Ulster won the right to host a last-eight contest by beating the Sharks in the final regular season league game to finish third in the table and while there are numerous advantages to playing in Belfast, Dan McFarland’s side crashed out of the Heineken Champions Cup on home soil earlier this season despite leaving France with a six-point advantage from the first leg.
“Our last home knockout game, there were a couple of switch-offs that cost us the game,” said the Ireland second row. “We have to realise at this stage of the season, as we’ve learned fortunately or unfortunately in so many years gone by, that everything is on the line in a knockout game.
“One split-second poor decision can turn the whole game around, potentially turn the whole season around.

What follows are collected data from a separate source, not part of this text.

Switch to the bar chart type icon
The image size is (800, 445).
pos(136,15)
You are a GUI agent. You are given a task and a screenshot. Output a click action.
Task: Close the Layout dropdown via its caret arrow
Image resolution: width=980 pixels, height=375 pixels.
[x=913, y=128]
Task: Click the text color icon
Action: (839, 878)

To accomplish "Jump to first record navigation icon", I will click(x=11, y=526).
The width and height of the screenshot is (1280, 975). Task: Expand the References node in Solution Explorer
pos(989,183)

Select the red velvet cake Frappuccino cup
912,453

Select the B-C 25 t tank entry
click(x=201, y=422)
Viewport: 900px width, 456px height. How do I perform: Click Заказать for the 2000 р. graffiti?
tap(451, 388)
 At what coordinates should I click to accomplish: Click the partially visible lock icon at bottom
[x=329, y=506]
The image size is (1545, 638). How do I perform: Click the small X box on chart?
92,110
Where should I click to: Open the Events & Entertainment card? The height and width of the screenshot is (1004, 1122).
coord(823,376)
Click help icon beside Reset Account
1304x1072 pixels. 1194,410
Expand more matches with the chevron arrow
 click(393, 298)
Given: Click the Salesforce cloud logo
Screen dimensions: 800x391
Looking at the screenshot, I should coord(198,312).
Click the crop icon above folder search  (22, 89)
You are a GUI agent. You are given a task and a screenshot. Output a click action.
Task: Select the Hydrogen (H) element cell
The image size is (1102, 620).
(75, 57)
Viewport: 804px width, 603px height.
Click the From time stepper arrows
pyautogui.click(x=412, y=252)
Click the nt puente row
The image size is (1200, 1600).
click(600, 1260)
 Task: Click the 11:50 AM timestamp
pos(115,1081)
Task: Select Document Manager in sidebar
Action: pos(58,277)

“We’ve got to be planning and preparing for all those moments as possible, it’s frustrating that we’re still carrying that frustration from that European game but we know after we put that to bed we’re fully-focused on winning this competition.”
Munster completed a league double over Ulster this season, including a 24-17 tally when the sides met at Kingspan Stadium in April.
“We prefer to play here than an away game, obviously there are away fixtures that we’d rather play than going to South Africa,” he said. “It could have been a lot more difficult but it could have been a lot more difficult in terms of other fixtures too.
“We have really great support here, we’ve fans that come here week in, week out and every team that comes here recognises that.
“We want these knockout games at home for our supporters and to have that noise behind us, that’s something we really enjoy, having them behind us, it’s a big motivation for us as well.”
Munster have failed to trouble the trophy engravers since 2011, while Ulster’s silverware drought has been 16 years.
Henderson has been in the Ulster squad for a decade, after making his debut against Connacht in April 2012, so feels it is time for the side to repeat their domestic triumph of 2006.
“Obviously it would be incredible to see us winning something, a lot of that for me would be to see the younger guys winning something,” he said. “They’ve put in so much over the last few years and, seeing them progressing, it would be great to get them into a winning habit or winning mentality.
“It would be great to see those guys who are born, frustratingly, after the millennium, to be winning stuff.
“To set them off at the start of their careers winning trophies would be phenomenal, for us lads (Rob Herring and Henderson) it would be something that we’ve been working towards and aspiring towards for a long time, not through lack of trying but a run of very frustrating games, frustrating knockout losses.
“It would be phenomenal, the highlight of our careers, if we were able to do something special this year.”